## Goal of the exercise
Scan the material for the string "computer" and copy out every line in which it occurs.

## Material for this task
☆ ☆ ☆
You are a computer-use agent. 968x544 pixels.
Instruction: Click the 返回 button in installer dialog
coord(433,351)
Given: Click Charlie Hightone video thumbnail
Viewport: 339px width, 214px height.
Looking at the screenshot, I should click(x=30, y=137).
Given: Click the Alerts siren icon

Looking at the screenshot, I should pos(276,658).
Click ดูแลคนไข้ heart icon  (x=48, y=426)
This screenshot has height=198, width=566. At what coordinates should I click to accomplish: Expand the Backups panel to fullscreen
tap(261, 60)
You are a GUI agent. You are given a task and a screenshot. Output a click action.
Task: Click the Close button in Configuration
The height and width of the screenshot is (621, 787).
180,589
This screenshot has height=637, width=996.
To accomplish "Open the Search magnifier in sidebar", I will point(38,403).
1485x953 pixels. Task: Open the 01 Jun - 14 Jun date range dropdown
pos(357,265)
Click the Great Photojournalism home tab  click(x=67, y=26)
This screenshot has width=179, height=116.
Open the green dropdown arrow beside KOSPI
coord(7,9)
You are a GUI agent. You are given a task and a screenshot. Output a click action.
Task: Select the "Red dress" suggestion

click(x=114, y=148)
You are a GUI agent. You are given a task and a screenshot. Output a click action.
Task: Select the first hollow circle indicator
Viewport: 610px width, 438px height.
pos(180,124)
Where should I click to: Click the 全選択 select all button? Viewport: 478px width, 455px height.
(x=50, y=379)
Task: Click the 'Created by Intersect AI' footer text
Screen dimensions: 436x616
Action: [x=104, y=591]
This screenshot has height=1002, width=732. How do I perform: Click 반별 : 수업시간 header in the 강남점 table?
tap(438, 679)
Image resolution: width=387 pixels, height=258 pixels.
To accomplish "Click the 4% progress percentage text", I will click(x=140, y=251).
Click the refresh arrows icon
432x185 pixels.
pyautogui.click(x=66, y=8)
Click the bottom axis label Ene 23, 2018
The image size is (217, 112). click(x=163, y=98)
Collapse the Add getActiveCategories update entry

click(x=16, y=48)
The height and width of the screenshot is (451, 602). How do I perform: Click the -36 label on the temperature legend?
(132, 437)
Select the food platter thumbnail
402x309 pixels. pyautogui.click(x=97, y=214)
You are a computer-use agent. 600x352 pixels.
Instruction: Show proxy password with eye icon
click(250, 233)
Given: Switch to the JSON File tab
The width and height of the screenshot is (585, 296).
☆ ☆ ☆
## Result of this exercise
You are a computer-use agent. 968x544 pixels.
You are a computer-use agent. 600x352 pixels.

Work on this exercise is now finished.